Karrubi, a 68-year-old, mid-ranking cleric, stood as a candidate in the last parliamentary elections but failed to win a seat.
The Guardians Council has also approved the candidacy of powerful former President Ali Akbar Hashemi-Rafsanjani, a pragmatic conservative who is considered the likely front-runner.
Ali Larijani, the former head of broadcasting and a close adviser to Iran’s supreme leader, is also approved to run, as is Tehran Mayor Mahmoud Ahmadinejad.
The conservative Guardians Council has also cleared two candidates with military background: former police chief Mohammad Baqer Qalibaf and former Revolutionary Guard chief Mohsen Rezayi.
But the main candidate of Iran’s main pro-reform party, Mostafa Moin, and the head of the banned Freedom Movement party, Ibrahim Yazdi, are disqualified. So are an adviser to current moderate President Mohammad Khatami and several women.
Iran’s reformist camp has expressed shock and anger at the disqualification of Moin, and a top reformist has called it “a coup d’etat.”
Moin himself has described the decision to bar him as "illegal, unfair, and illogical.” He said he will protest the disqualification.
The main reformist party -- the Islamic Participation Front (Mosharekat) -- is quoted as saying, "Moin is the party’s red line (non-negotiable demand) and our only condition for participating in the election.”
However, no final decision on a possible boycott has been made. Mohsen Armin, a former reformist lawmaker, has said that decisions regarding the elections will be made after a meeting that is due to be held in support of Moin on 26 May.
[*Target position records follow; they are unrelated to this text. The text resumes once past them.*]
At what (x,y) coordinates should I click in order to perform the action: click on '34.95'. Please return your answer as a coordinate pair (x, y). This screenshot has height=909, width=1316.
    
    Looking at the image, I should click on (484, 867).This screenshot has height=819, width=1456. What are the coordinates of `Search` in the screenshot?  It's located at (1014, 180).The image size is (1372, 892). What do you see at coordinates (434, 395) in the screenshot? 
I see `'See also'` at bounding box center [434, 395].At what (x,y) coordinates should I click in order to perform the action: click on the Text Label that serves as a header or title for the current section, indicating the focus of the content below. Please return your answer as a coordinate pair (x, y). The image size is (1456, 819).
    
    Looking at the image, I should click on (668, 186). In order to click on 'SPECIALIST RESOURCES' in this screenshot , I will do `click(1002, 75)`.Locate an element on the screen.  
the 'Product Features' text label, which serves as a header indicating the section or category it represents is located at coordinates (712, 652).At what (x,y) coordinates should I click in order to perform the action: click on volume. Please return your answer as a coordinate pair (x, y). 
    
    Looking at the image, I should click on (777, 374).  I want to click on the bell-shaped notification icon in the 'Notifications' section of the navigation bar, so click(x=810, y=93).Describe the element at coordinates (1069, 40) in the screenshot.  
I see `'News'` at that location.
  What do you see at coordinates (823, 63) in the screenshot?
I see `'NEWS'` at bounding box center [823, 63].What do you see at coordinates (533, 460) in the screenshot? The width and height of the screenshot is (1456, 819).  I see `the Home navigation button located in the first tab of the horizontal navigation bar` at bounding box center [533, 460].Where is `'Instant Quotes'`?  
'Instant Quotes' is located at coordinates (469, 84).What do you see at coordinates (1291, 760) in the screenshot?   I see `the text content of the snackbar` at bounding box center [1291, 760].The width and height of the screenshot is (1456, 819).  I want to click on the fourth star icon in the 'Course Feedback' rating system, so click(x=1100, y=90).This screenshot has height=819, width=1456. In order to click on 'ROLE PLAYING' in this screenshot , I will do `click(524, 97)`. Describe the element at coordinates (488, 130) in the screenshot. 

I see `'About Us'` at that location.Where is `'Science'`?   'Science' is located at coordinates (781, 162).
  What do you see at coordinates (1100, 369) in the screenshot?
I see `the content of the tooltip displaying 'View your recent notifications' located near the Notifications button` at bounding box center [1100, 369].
Mohammad Sadegh Javadi Hessar, a pro-reform journalist in the northeastern city of Mashad, said he thought it is unlikely that the reformists will actually boycott the elections.
“It is predicted that if they stand on their current positions, the least is that they will not present a candidate and they will not make a call for people’s participation on a large scale," Javadi Hessar said. "But at the same time, the predictions are that they will not boycott the elections but they will say that whoever feels that his vote has an effect can vote.
The Guardians Council
The Guardians Council, an unelected body that includes six theologians and six jurists, screens candidates according to their religious credentials and faithfulness to the Islamic establishment.
Reformists have accused the Guardians Council in the past of being politically biased toward the conservatives.
Iran’s former vice president, Mohammad Ali Abtahi, said the current disqualifications "show that there is a plan to help one particular ideology rule the country."
Moin has criticized pressure on Iran’s student movement and the jailing of student activists. He resigned from President Hojatoleslam Mohammad Khatami’s cabinet in 2003 after a bill that he put forward to restructure Iran’s education system was rejected by the Guardians Council. He had promised to tackle human rights abuses if elected.
Dr. Sadegh Zibakalam is a professor of political science at Tehran’s university, said he thought Moin was probably disqualified because of his views.
“The Guardians Council has not disqualified Moin because of fear that he would gain votes and become the next president; it was not like that, because all the opinion polls showed that Moin would gain some 5 percent of the vote. The reasoning of the Guardians Council for disqualifying Moin is probably that Moin had radical positions; he had criticized a lot, talked a lot.”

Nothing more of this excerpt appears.